Naturalmente la sera del 30 aprile, a ripercorrerla bene, non si può ridurre alla manichea contrapposizione politica-antipolitica. Da oltre un anno il pool di Mani pulite aveva scoperchiato un malaffare diffuso sino a quando, il 29 aprile 1993, erano arrivate davanti alla Camera sei richieste di autorizzazione a procedere nei confronti di Craxi. Quattro di quelle richieste erano state bocciate, proseguendo una tradizione disonorevole: nei precedenti 55 anni, in undici legislature su 1225 richieste di autorizzazione, ne erano state bocciate 960, accampando sempre un presunto “fumus persecutionis”.
Precedenti da casta che pesarono. Ma nei mesi precedenti contribuirono ad alimentare il (sincero) furore popolare anche il conformismo di alcuni grandi giornali che avevano idolatrato Antonio Di Pietro («il pm contadino», «l’eroe», «il fascino discreto dell’uomo onesto») e sorvolato su alcune forzature delle inchieste. Aveva contribuito negli anni anche la trasformazione di Craxi nel «cinghialone», un nemico sfidato da milioni di persone che in tante, ripetute piazze avevano aspramente contestato, a diverse riprese, l’installazione degli euromissili e il taglio della scala mobile. Piazze democratiche nelle quali Craxi era sempre stato il nemico.
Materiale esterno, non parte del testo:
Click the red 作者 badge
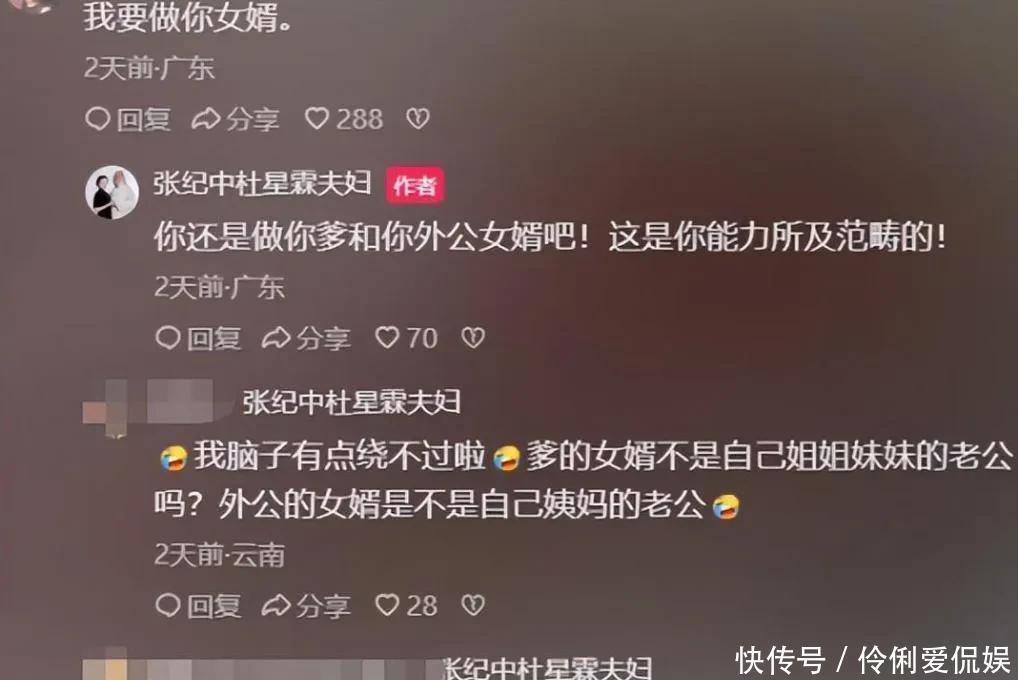Viewport: 1018px width, 680px height. click(415, 186)
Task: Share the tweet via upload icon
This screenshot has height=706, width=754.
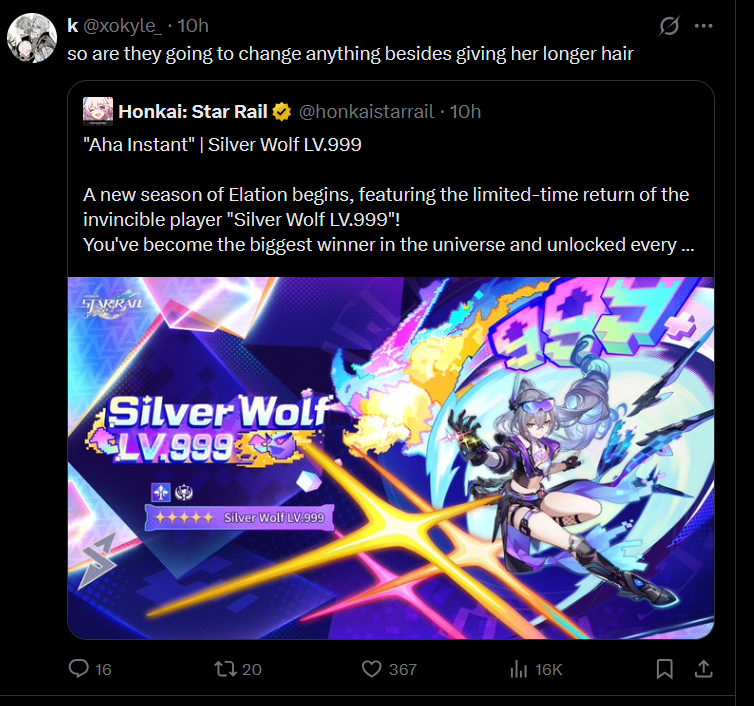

Il 30 aprile si andò oltre. Il leader del Pds Achille Occhetto aveva tenuto un veemente comizio in piazza Navona e alla fine un centinaio di militanti si era trasferito verso il vicino hotel Raphael. Se ne accorse un ventenne camerata, Delio Andreoli, che telefonò a Teodoro Buontempo, deputato duro e puro dell’ex Msi e gli disse: «I comunisti stanno qui, schierati per una contestazione feroce…». Buontempo si precipitò e, prima di arrivare, si fece cambiare una banconota da diecimila lire, ricevendo in cambio tantissime monetine.
E così quando Craxi esce dal suo albergo, rifiutando di svignarsela dalla porta posteriore come gli consigliavano gli agenti della scorta, viene investito dalla celebre grandinata. Un’ora dopo, intervistato in tv da Giuliano Ferrara, Craxi dirà: «Per la prima volta nella mia vita ho provato sulla mia pelle lo squadrismo». Anni dopo chi è riuscito a restituire il senso simbolico di quella serata davanti al Raphael fu l’esponente di un partito, il Pci, che più aveva combattuto politicamente Craxi. Disse il vecchio Emanuele Macaluso: «In politica la critica e lo sberleffo sono ammessi sempre, ma l’oltraggio no».